*EXCERPT TO READ*.
--- Begin ---

Any potential spoilers in my reviews must be highlighted to be visible.
Plot Outline: "Annapolis" is a drama about a young man, played by James Franco, whose unexpected acceptance into and attendance of a prestigious Naval academy is both because of and at-odds with the low expectations people have had for him (and themselves), his entire life.
Tyrese Gibson's character is a senior officer who challenges the main character in almost every way.
* most of the acting
* the lead character's internal struggles
* somewhat complex relationships between characters
* lack of novelty (i.e. similarity to AN OFFICER AND A GENTLEMAN)
* poor marketing
This story has been done before (and perhaps better) in AN OFFICER AND A GENTLEMAN, but it's not like "Boy meets girl; boy loses girl" hasn't been done a time or two hundred.
Franco's character has a lot of growing to do and a network of family and friends that he both loves, and needs to outgrow.
Tyrese Gibosn's character, among others, are senior officers meant to weed out the weakest and send them packing. Franco has to figure out if he truly deserves to be there.
When you really get down to it, this movie is young people finding out who they are and, in some cases, discovering that they may have misidentified their enemies and allies. And then, there's the fact that some people qualify as both.
It's a decent story.
The acting was adequate, in most cases, and outstanding in a couple.
James Franco did a great job chiselling himself and demonstrating some of his range. Although he didn't blow me away, he showed that he could do more than portray a whiney rich brat opposite Tobey MacGuire's Peter Parker/Spider-Man.
Tyrese Gibson didn't demonstrate much range of emotion, in this movie, but he played his character with an intensity with which I would not have credited him. His athleticism, menacing aspects, and inherent nobility were always present. This wasn't a singer doing some acting on the side. This was just an actor doing his job.

--- End ---

*EXERCISE*. Return the stretch of the "Annapolis" review from "Any potential spoilers" through "AND A GENTLEMAN)" word for word. The data are not needed for anything here.

*MATERIAL PROVIDED*.

--- Begin ---

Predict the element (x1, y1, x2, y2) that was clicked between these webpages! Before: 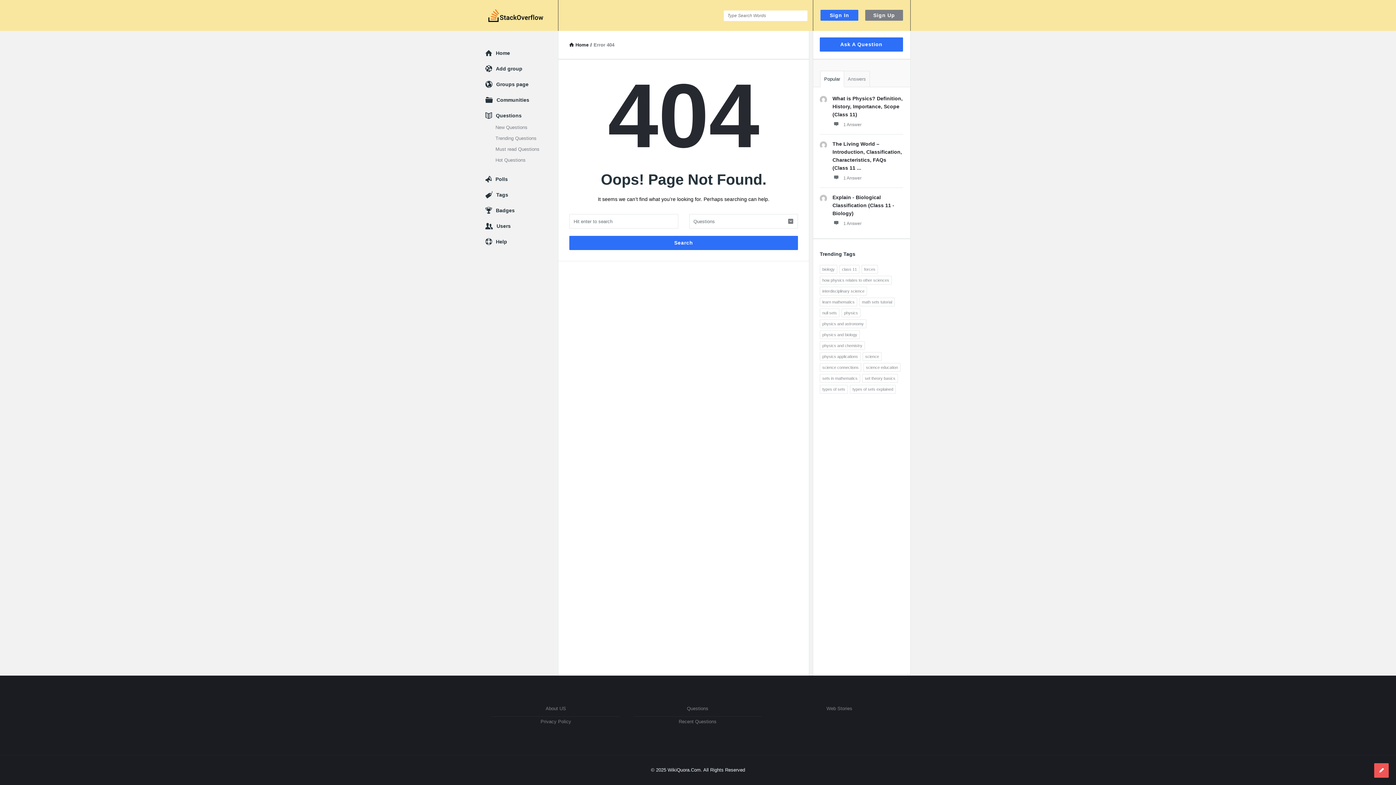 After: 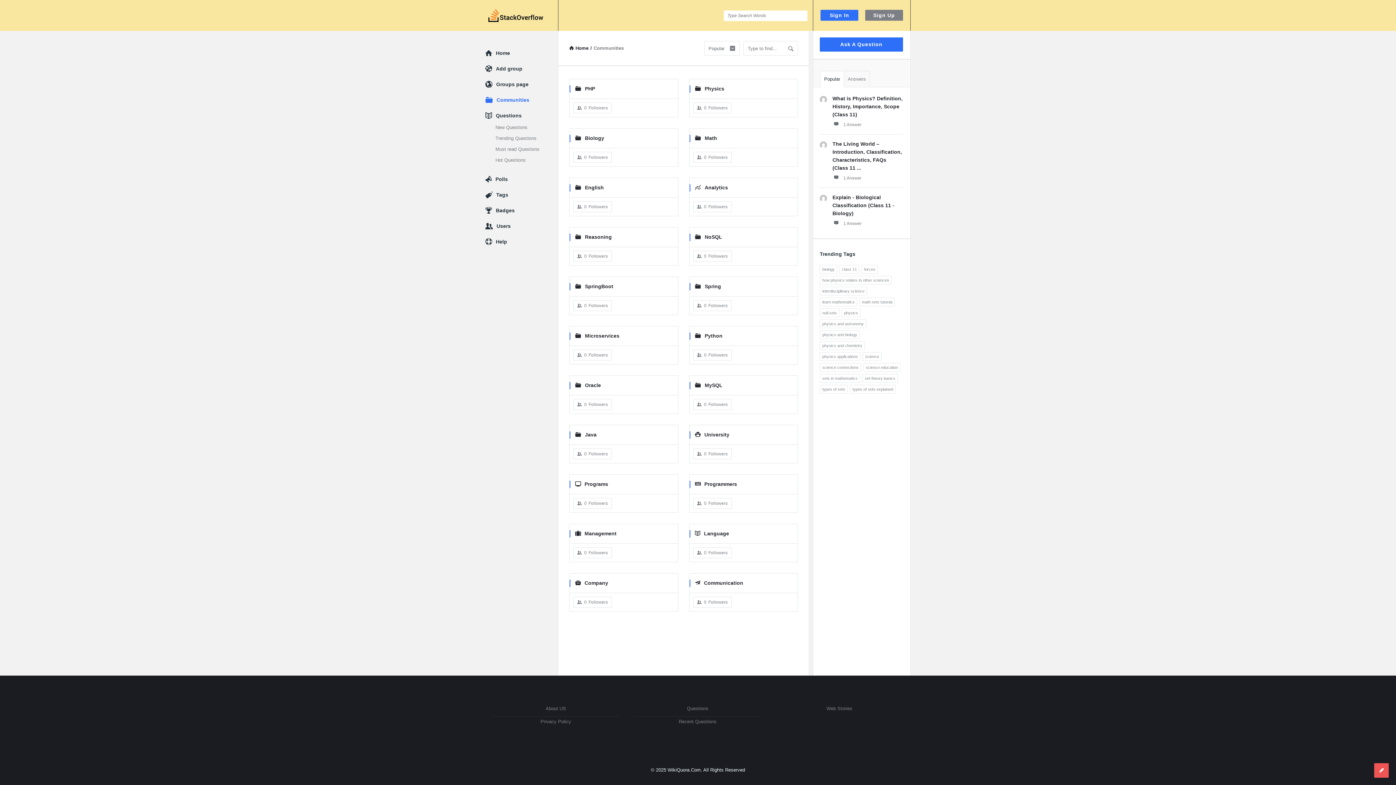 Action: bbox: (496, 97, 529, 102) label: CommunitiesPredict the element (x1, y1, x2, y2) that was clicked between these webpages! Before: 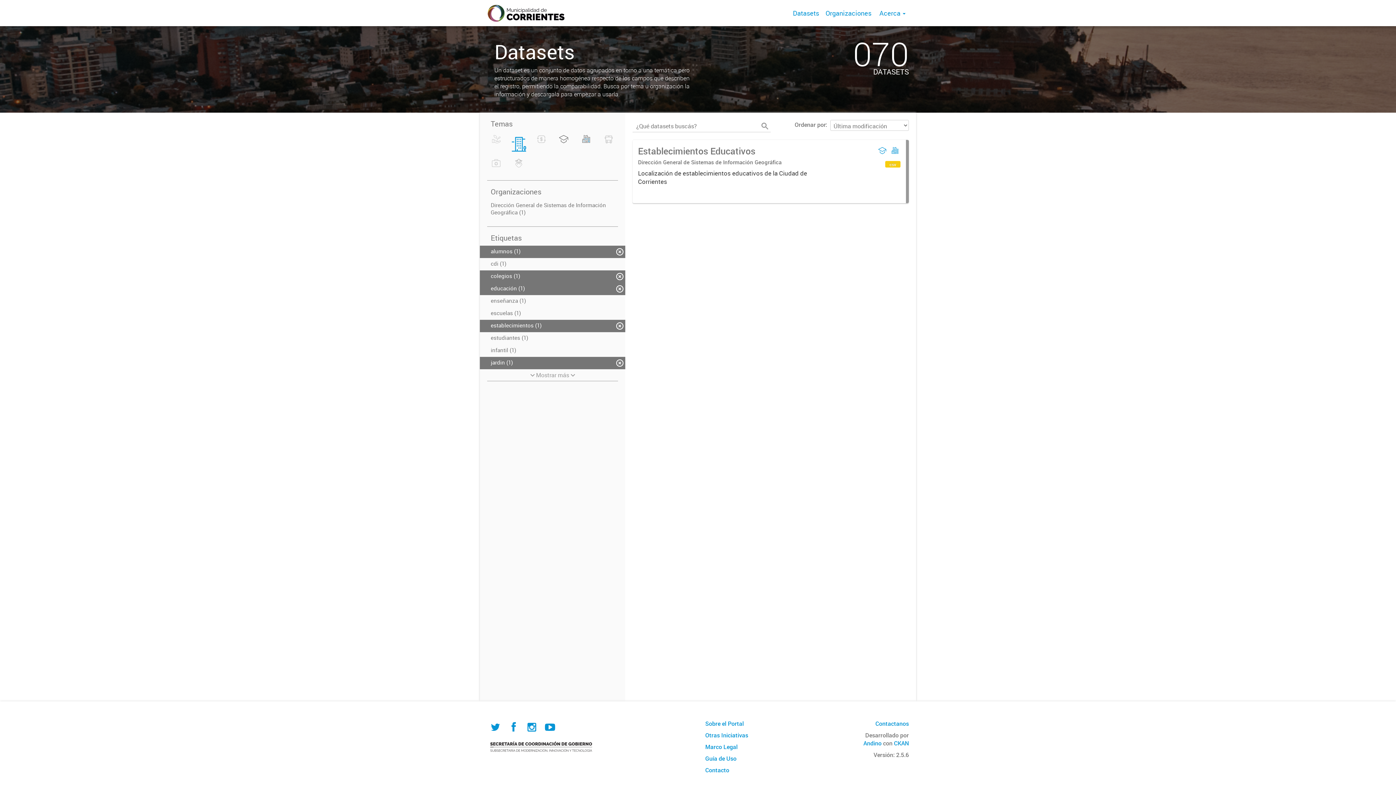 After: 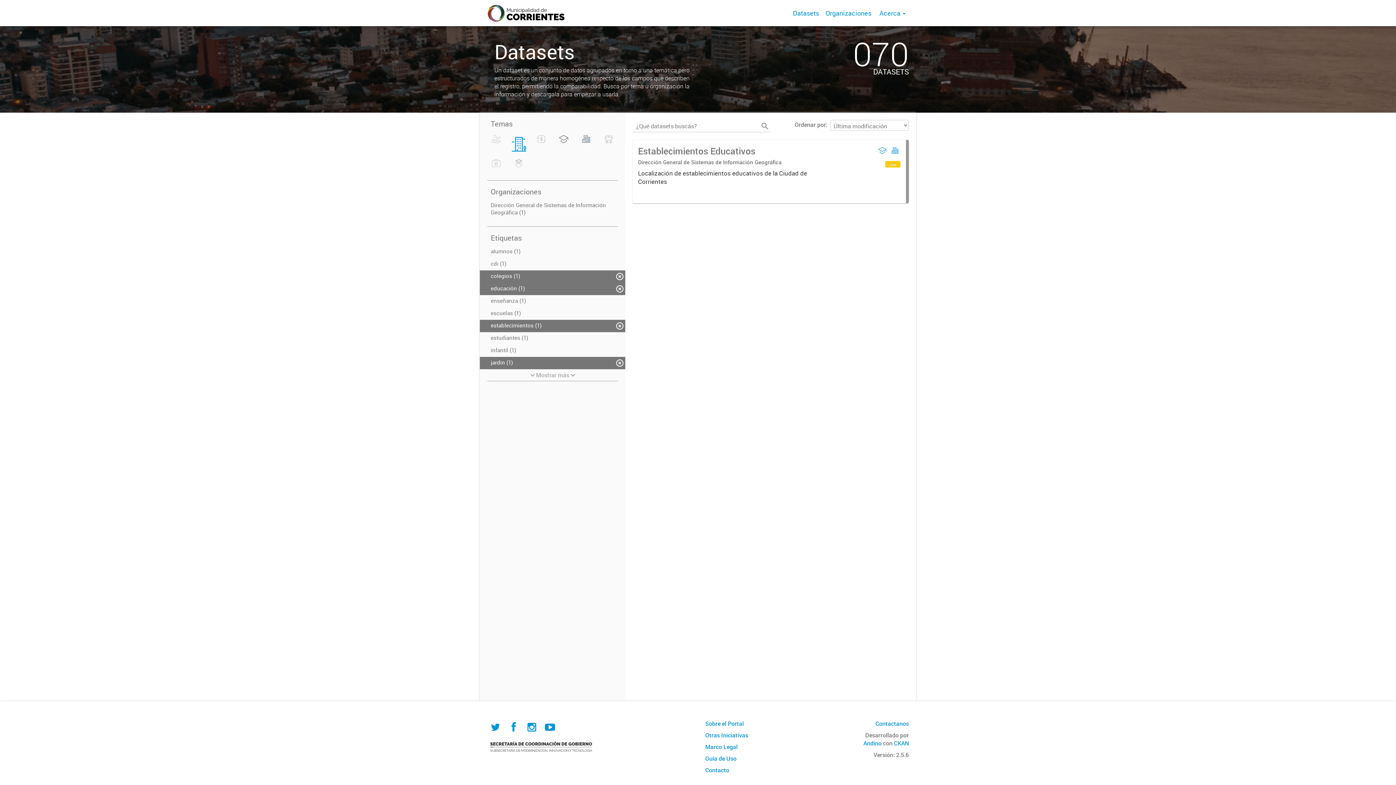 Action: bbox: (480, 245, 625, 258) label: alumnos (1)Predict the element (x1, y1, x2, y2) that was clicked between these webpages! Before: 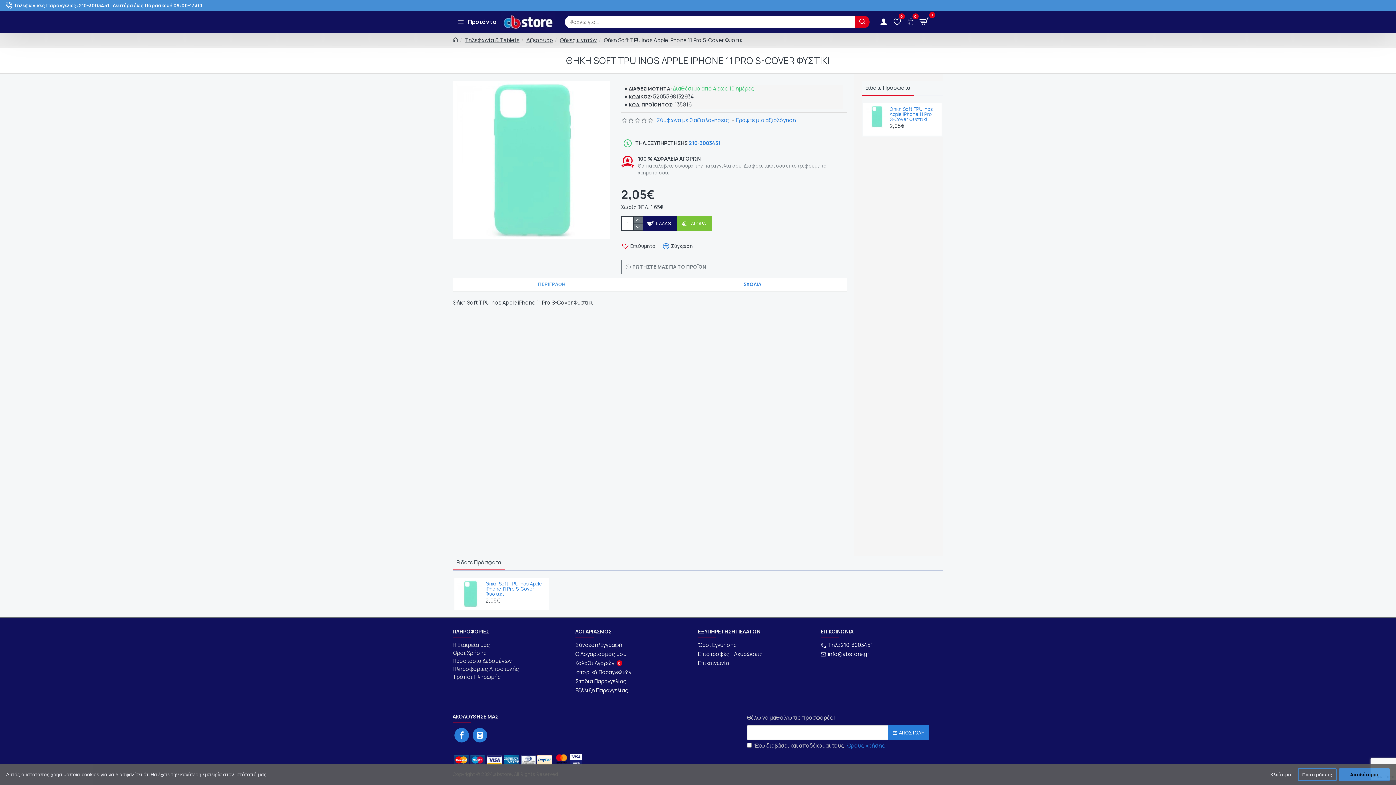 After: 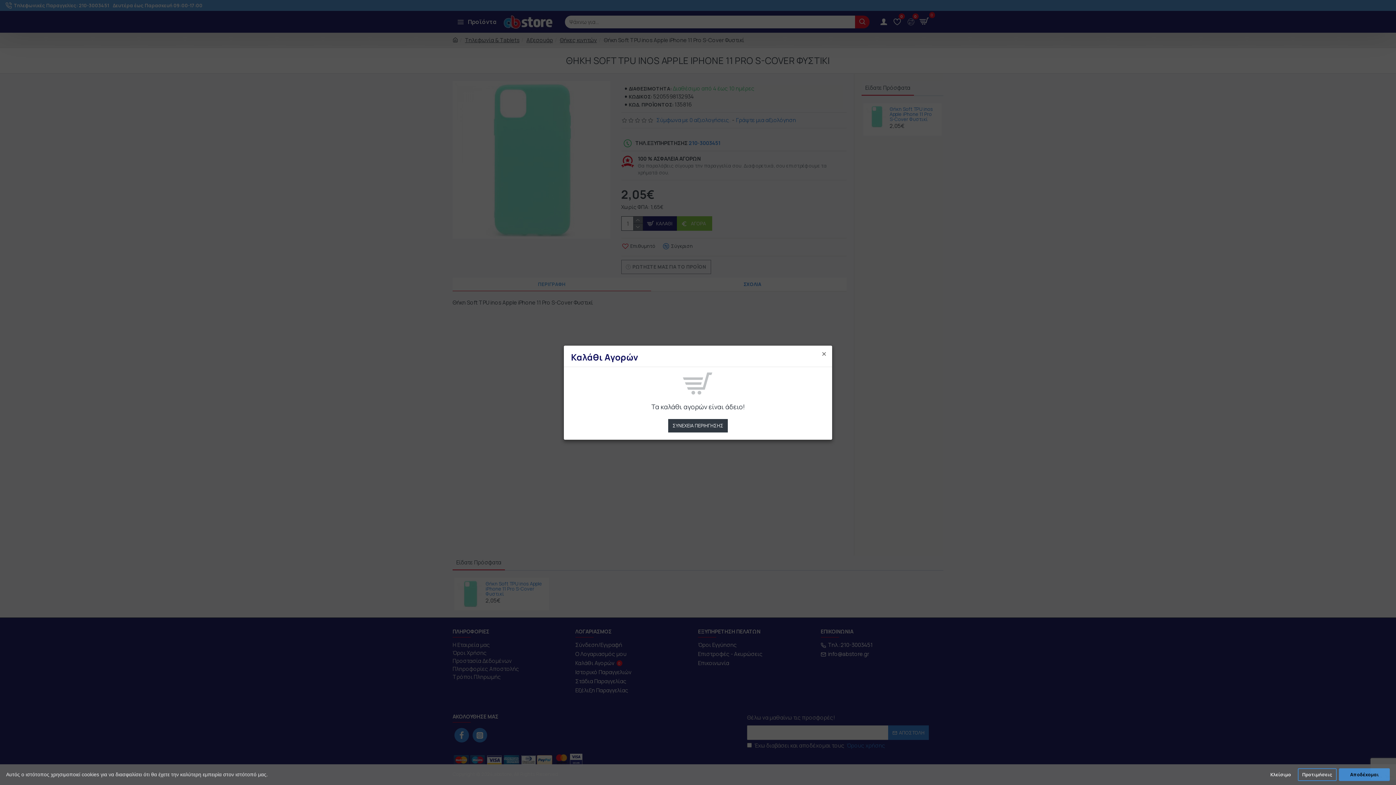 Action: bbox: (918, 14, 932, 29) label: 0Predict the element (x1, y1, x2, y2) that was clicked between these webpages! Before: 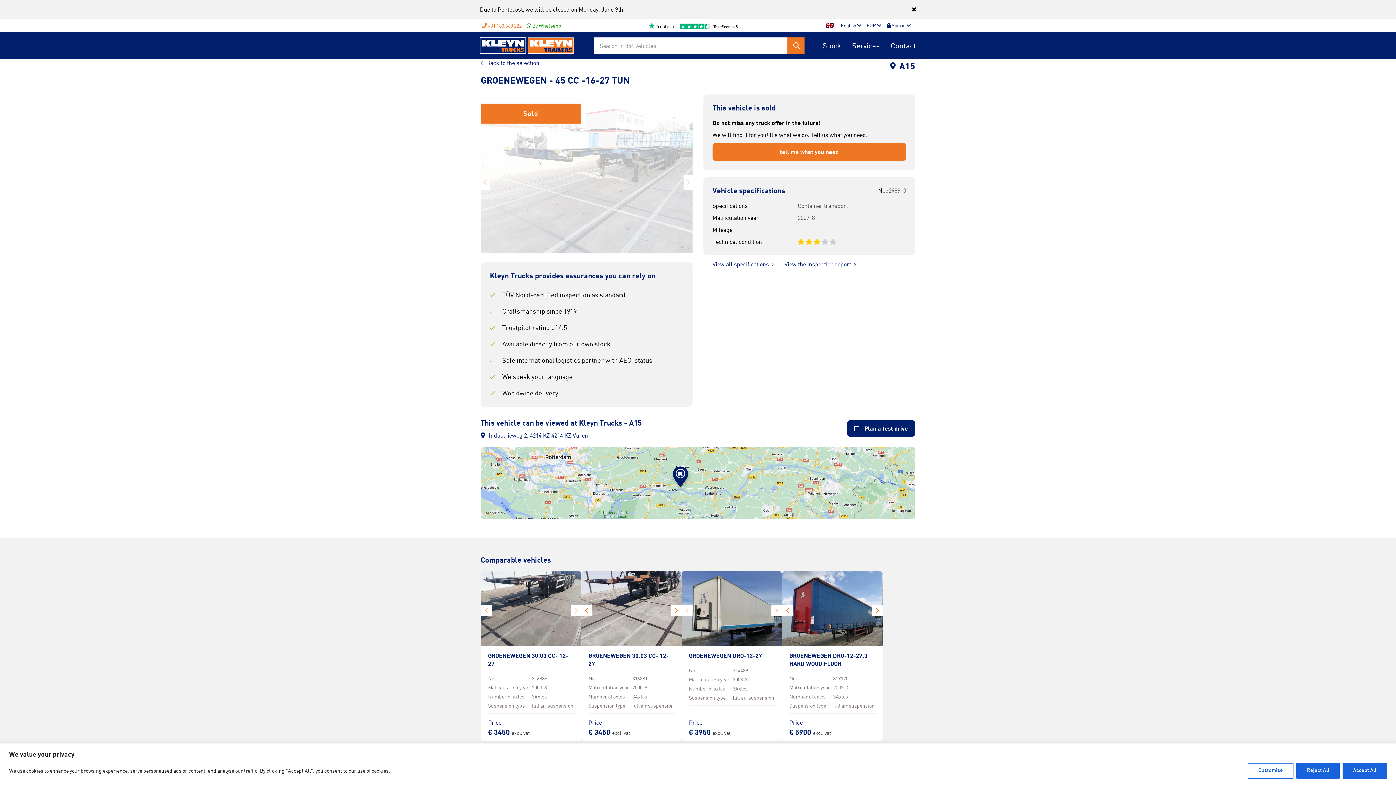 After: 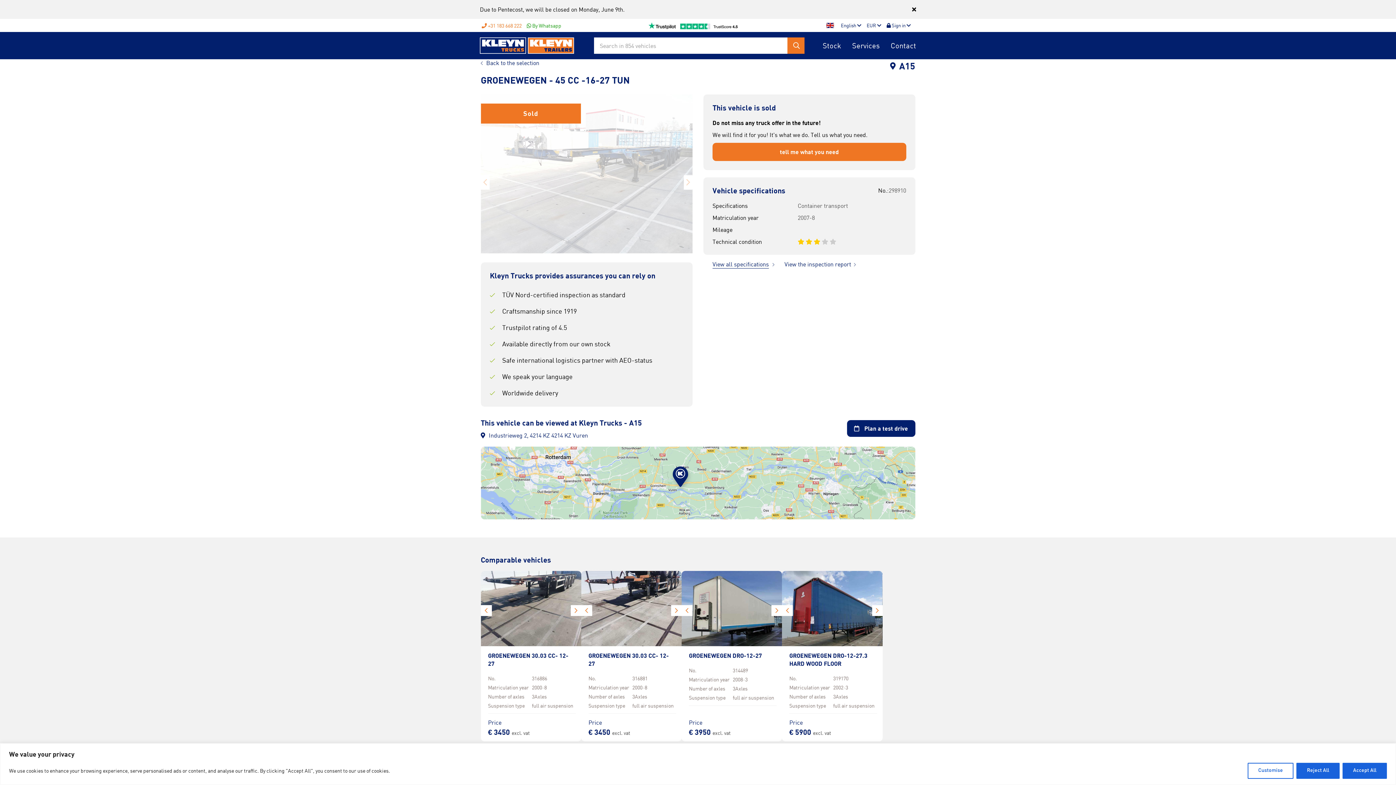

--- End ---

*RESULT*.
Any potential spoilers in my reviews must be highlighted to be visible.
Plot Outline: "Annapolis" is a drama about a young man, played by James Franco, whose unexpected acceptance into and attendance of a prestigious Naval academy is both because of and at-odds with the low expectations people have had for him (and themselves), his entire life.
Tyrese Gibson's character is a senior officer who challenges the main character in almost every way.
* most of the acting
* the lead character's internal struggles
* somewhat complex relationships between characters
* lack of novelty (i.e. similarity to AN OFFICER AND A GENTLEMAN)